Once when I wasn’t very stink-bug-compassionate because they had grown fond of my glasses, I tried vacuuming one up. It was nonchalantly cruising the hallway, checking out our dust bunnies. My Black & Decker failed to suck up this determined stink bug. What it was holding on to or how, I have not a clue. But it clung to the hardwood floor as if gorilla-glued.

Slowly compassion or maybe exhaustion set in. I carefully transported it to the front walk in hopes that some wren would swoop down for a quick snack. Okay, not the most compassionate move for the stink bug, but I didn’t want another corpse to avoid stepping on. I, might, though, have made a wren happy.

Hopefully, our bugs do not rise from the dead to embark like Pet Semetary’s Gage on a deadly rampage. I’d hate to be in a headline that read, “Elderly couple devoured by Zombie stink bugs.” Might the resurrected bugs come bounding out of our septic tank, ready for revenge? Maybe.

But this entomological nightmare has caused me to think about how we treat creatures that do not have Insta-worthy, “Oh, they are so adorable” bodies or personalities.  I’m not sure just how important they are to the ecosystem, but they are alive.

These nuisances do not hurt humans although in Ten-Commandment-plague numbers, they can ruin crops. Many people eagerly feed the cute deer even though an oversized herd can die of starvation or cause devastating car accidents. But an innocent stink bug? Just flush it down the toilet or relegate it to the whims of nature.

Which then makes me wonder—how many people do I flush down the toilet?  They don’t look like I think they should look—flush. They “bug” me—flush. They don’t behave as I think they should behave—flush.  They don’t believe as I think they should believe—flush them out of my life.

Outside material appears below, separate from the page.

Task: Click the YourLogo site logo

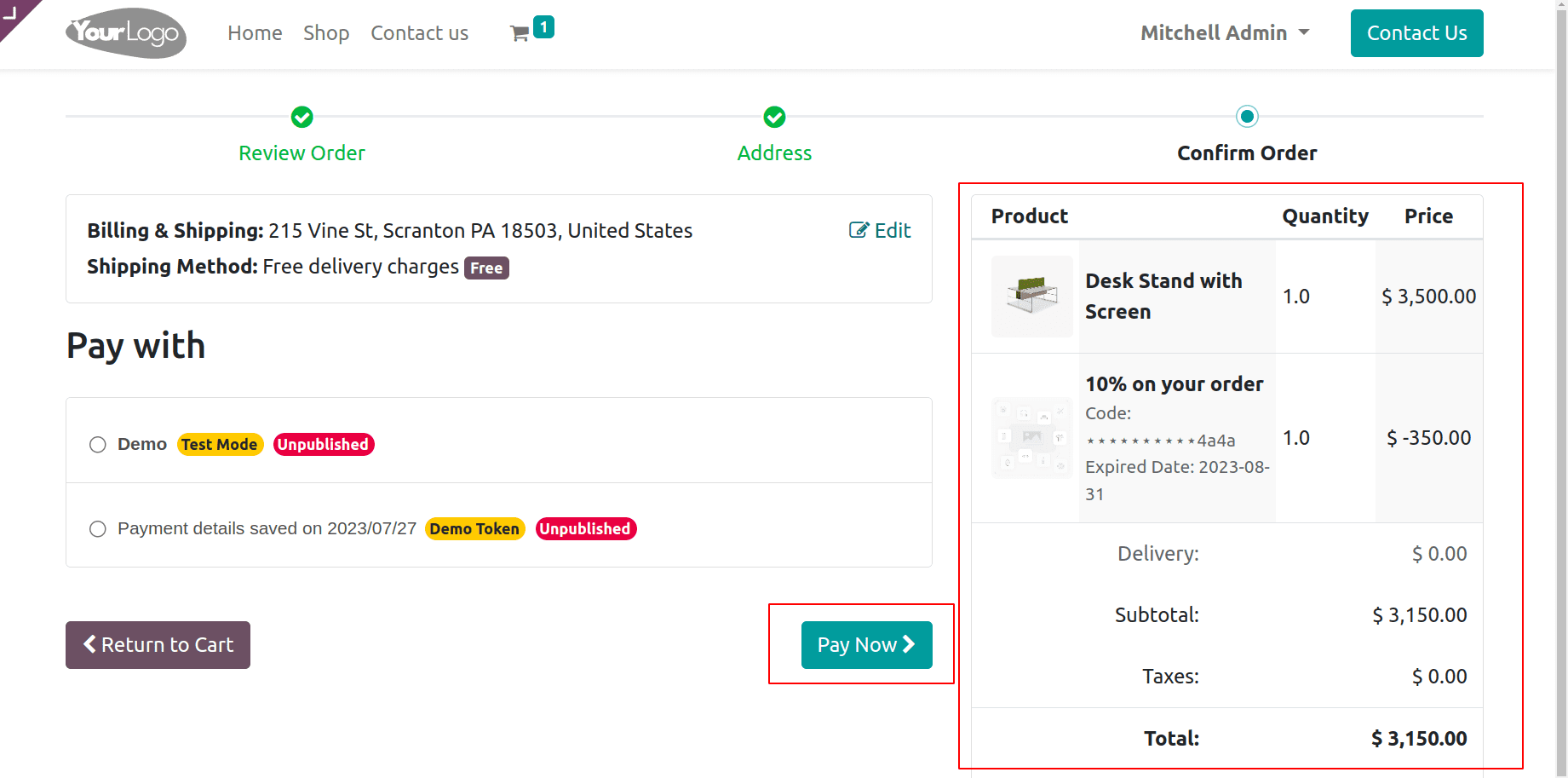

The next time I’m about to quickly misjudge or stereotype someone, before I flush, I will take a moment. Yes, some folks must be flushed from my life. Others will need a trip to my front deck where they can start their search for a more welcoming home.  Many, though, I will patiently consider, maybe meet for coffee, perhaps share a walk. Will they flush me or I flush them? Not everyone has to be my BFF or I theirs, but we owe each other respect.

I also owe my stink bugs that respect—if they promise to stay out of my hair. When they die, I will gently pick them up. Their grave will be one of my wastebaskets, neatly lined with Best Value garbage bags. No more watery graves or soggy shrouds.

Photo credit: Wisconsin Horticulture, hort.uwex.edu

Only my premature judgments, quick stereotyping, hidden prejudices, and impatience will I flush. Sometimes dead is better.